A controversial plan to introduce on-street parking meters to Cromer and Sheringham has been stopped in its tracks after the District Council urged a rethink.

Plans to bring in on-street parking had been suggested by Norfolk Parking Partnership, which is operated by Norfolk County Council.

A statement was sent to officers of the Norfolk Parking Partnership Joint Committee setting out NNDC’s concerns.

John Rest, North Norfolk District Council Cabinet Member for assets said: “This is a great result. It’s been a huge worry to the people in our district and Norfolk Parking Partnership has made the right decision.

“As Cabinet member I invited ward members in to talk through the county’s proposals; at that meeting councillors were keen for all options to be explored to see if the costs of parking enforcement could be reduced or if parking could be enforced more locally.

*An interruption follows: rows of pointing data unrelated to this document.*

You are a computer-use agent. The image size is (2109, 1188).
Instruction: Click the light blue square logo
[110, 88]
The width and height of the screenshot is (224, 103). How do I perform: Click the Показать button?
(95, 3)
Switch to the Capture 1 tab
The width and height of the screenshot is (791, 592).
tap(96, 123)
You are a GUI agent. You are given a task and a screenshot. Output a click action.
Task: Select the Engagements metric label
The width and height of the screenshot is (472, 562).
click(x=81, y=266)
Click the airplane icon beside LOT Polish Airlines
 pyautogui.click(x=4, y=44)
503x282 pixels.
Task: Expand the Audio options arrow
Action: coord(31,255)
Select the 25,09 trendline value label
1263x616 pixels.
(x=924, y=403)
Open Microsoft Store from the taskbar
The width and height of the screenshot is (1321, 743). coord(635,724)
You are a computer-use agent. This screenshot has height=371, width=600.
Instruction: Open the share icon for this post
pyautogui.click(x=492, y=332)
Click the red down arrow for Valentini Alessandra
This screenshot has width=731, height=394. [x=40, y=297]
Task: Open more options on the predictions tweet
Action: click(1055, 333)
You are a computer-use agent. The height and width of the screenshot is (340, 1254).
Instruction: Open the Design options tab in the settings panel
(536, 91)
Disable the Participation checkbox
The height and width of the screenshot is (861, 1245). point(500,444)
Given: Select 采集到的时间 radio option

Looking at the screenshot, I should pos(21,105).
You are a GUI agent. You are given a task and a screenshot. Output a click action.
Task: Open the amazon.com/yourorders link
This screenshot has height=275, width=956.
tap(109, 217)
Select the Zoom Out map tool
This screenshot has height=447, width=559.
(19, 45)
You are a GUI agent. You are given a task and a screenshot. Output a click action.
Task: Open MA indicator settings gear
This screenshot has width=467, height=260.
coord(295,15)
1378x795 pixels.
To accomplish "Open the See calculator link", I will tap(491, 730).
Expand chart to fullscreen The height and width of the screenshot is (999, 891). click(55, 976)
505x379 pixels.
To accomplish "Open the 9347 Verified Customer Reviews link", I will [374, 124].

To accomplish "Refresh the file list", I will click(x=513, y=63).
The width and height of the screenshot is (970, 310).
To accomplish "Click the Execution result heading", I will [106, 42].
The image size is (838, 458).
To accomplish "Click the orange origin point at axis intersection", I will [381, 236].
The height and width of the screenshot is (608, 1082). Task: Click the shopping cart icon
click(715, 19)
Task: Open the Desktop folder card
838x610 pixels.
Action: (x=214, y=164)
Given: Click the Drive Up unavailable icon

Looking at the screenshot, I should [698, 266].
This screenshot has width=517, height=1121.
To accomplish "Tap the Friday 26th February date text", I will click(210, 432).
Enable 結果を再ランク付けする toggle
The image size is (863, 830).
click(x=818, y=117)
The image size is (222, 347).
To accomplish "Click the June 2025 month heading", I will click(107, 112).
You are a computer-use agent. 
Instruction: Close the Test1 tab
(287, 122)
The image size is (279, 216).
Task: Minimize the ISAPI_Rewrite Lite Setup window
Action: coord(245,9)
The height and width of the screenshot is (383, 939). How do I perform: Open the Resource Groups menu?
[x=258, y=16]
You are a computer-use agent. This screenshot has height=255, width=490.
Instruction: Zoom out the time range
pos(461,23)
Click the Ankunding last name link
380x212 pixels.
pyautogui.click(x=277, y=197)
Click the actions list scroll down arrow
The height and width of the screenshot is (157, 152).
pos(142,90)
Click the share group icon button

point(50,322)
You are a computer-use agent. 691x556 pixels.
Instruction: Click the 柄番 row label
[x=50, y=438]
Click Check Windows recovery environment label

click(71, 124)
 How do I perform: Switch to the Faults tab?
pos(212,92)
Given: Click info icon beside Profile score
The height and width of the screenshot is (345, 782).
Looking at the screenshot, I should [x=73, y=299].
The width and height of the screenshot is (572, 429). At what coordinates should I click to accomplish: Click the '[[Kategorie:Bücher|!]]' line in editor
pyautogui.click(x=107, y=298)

“Our belief is that more time needs to be spent looking into the issue in far more detail and that if this approach had been adopted in the first place it would have given a full understanding of the options and opportunities.”

At the meeting councillors agreed to ask whether the Norfolk Parking Partnership Joint Committee had fully explored all the options for reducing the costs of parking enforcement before looking to raise additional funds from putting in parking meters.

Judy Oliver, Cabinet Member for Legal Services and ward member for Sheringham South added: “Any changes to the present car parking enforcement scheme must be carefully considered, evidence-based and rational. A scheme that does not meet those criteria would be vulnerable to challenge by way of judicial review. We are keen to establish a way forward that is reasonable, fair and effective and we will consider all options to achieve that result.”

Nigel Pearce, ward member for Suffield Park, Cromer, added: “I’m really pleased with the decision to drop the proposed on-street parking plans. If it had gone through it would have taken money out of the area without bringing any benefit to our two seaside towns.”